Using spreadsheet programs for data wrangling
Overview
Teaching: 10 min
Exercises: 20 minQuestions
What are your good and bad experiences in working with spreadsheets?
Objectives
Get an overview of good spreadsheet usage and potential issues
Spreadsheet usage is often useful and neccessary for librarians. We can use them for:
- Viewing data
- Storing data
- Organizing data (categorizing and sorting)
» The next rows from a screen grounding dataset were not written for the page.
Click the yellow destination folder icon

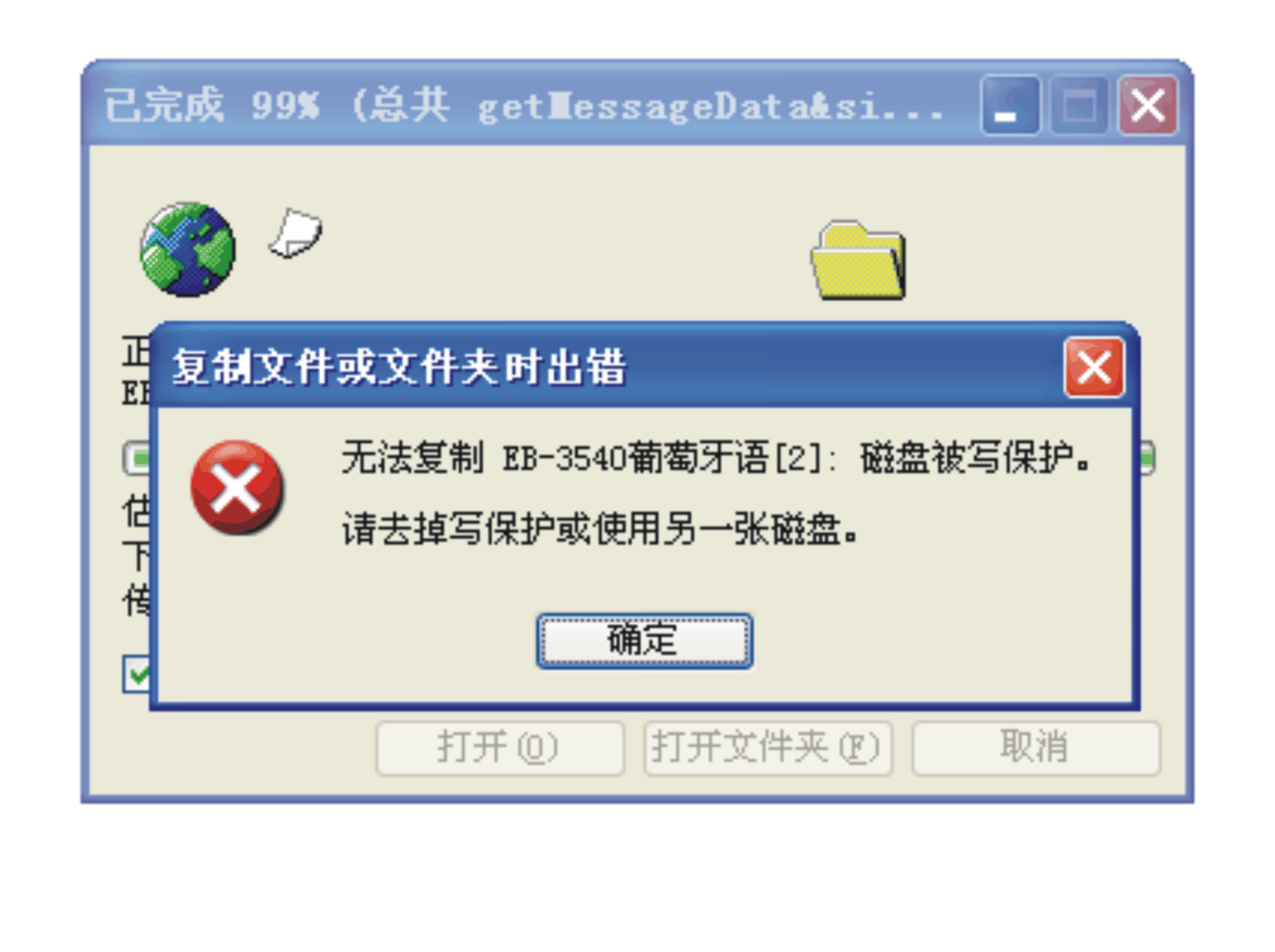[x=859, y=261]
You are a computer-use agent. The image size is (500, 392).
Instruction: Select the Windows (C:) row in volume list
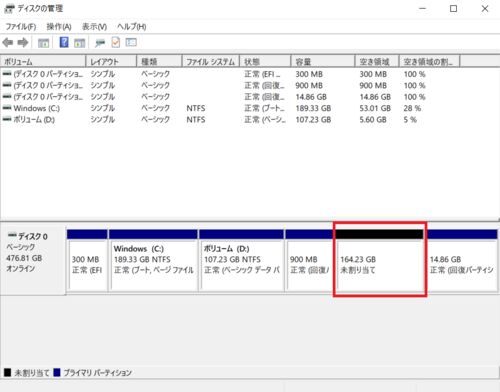(250, 108)
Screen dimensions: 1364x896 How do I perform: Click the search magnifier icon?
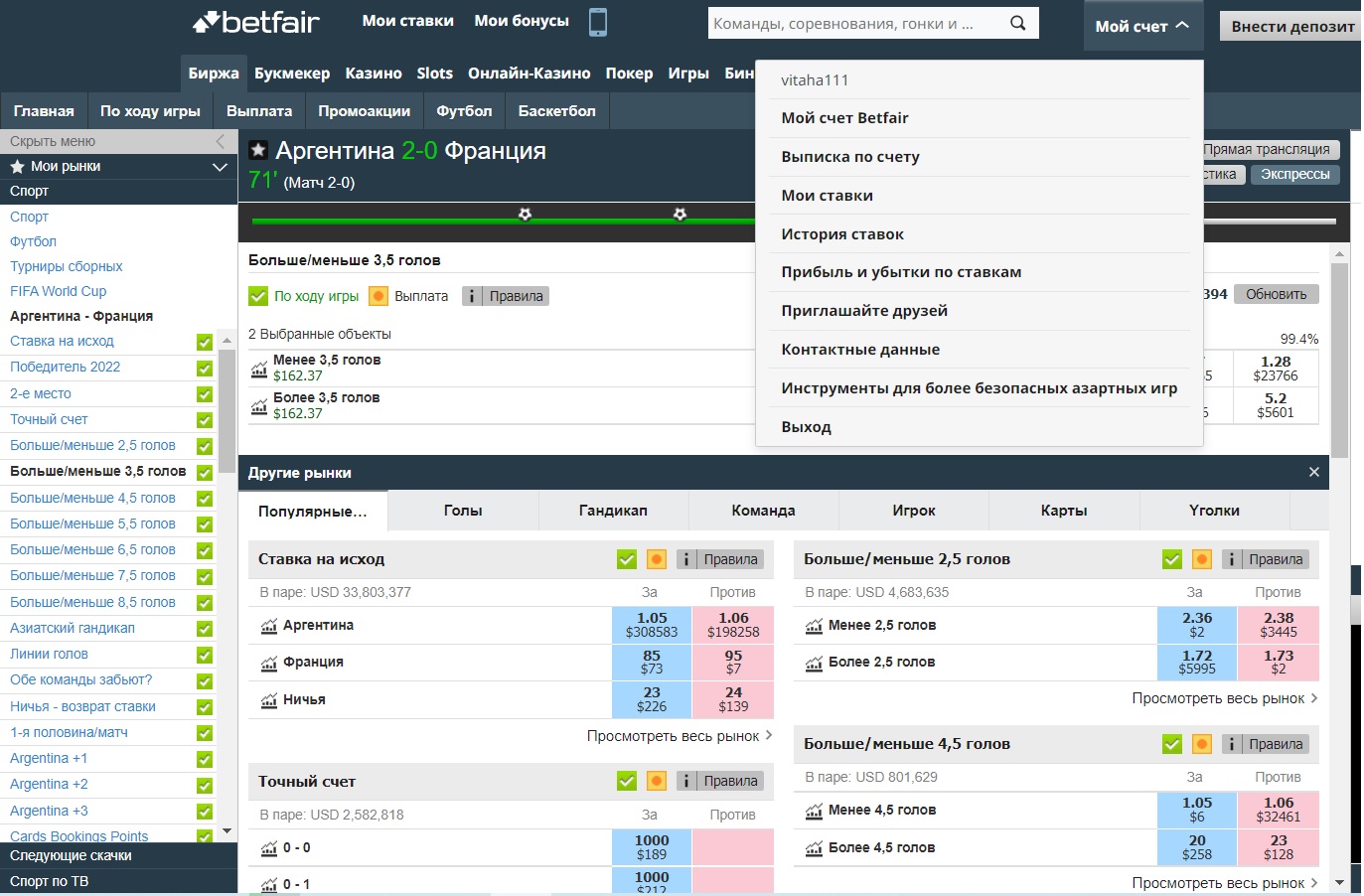1017,23
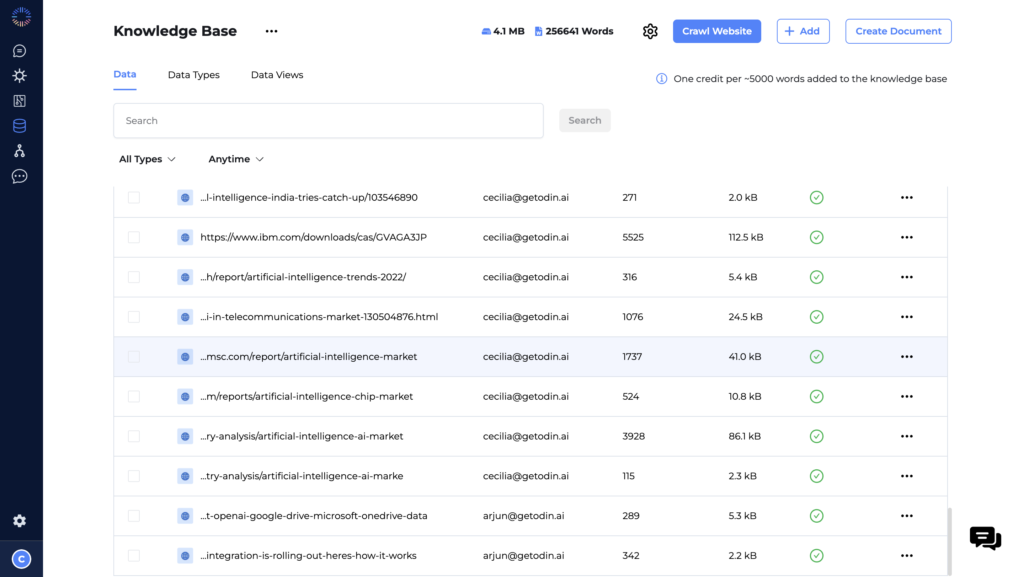Image resolution: width=1024 pixels, height=577 pixels.
Task: Open the documents sidebar icon
Action: (20, 100)
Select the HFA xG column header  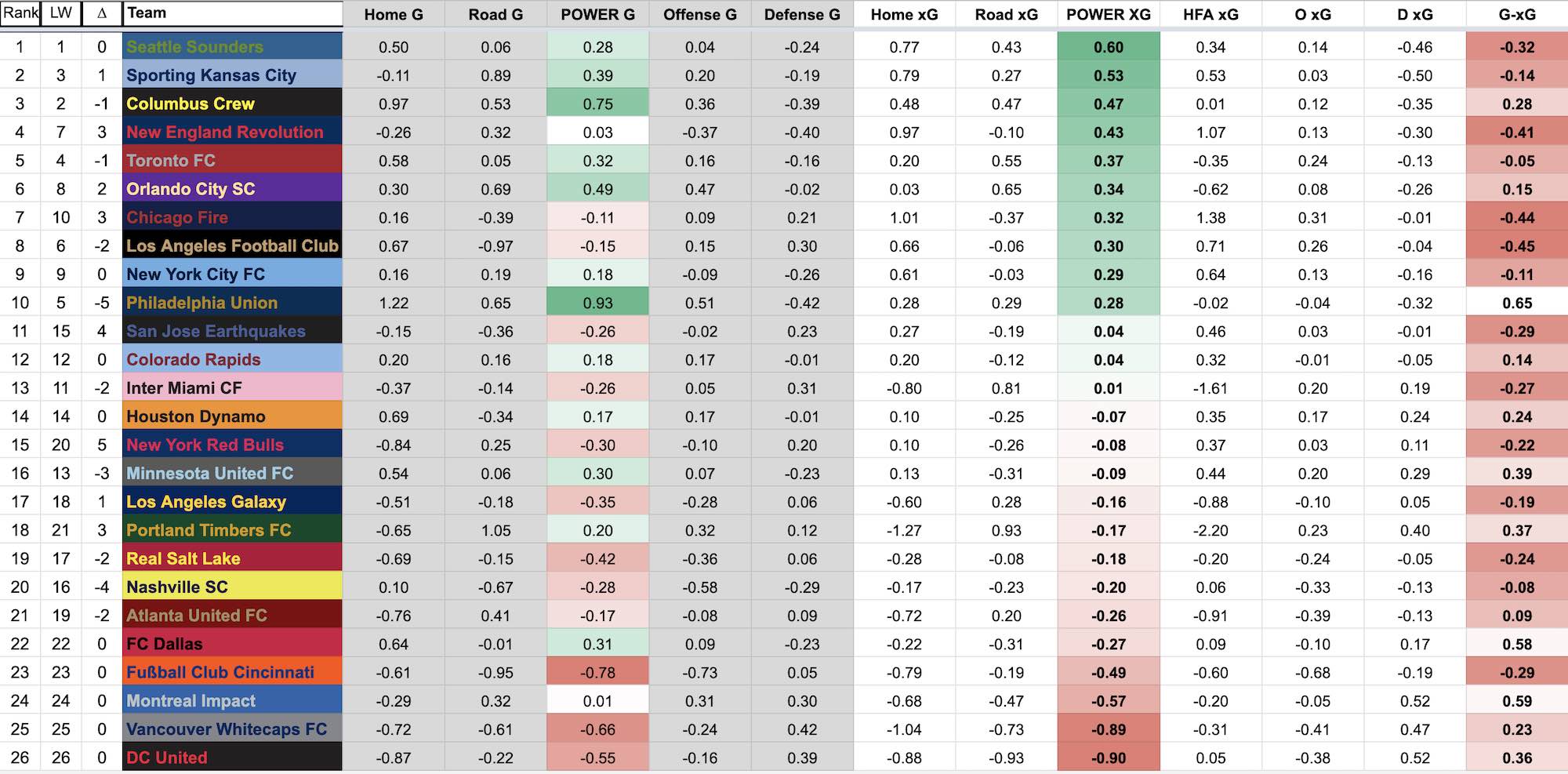[x=1210, y=14]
- Visualizing data (charts and graphs)
- Importing and exporting data
What these lessons will teach you
- How to enter data in a structured way
- How to properly format data
- How to work with dates
- How to export and import data
-
How to sort and filter data
What these lessons will not teach you
- How to do plotting i.e. charts and graphs in a spreadsheet
- How to write code i.e. formulas and macros in spreadsheet programs
- How to do statistics in a spreadsheet
These topics are outside of the scope of these lessons, if you’re looking to do this, a good reference is Head First Excel by O’Reilly Media.
Spreadsheet programs
Commands may differ a bit between programs, but the general idea is the same.
- LibreOffice
- Microsoft Excel
- Gnumeric
- OpenOffice.org
In this lesson, we will assume that you are most likely using Excel as your primary spreadsheet program - there are others (gnumeric, Calc from OpenOffice), and their functionality is similar, but Excel is the package you’re most likely to have available on your work computer. A few of the menu commands we use are excel specific, so bear that in mind if you aim to use another spreadsheet program. We will indicate these in the lesson material as far as we are aware of them.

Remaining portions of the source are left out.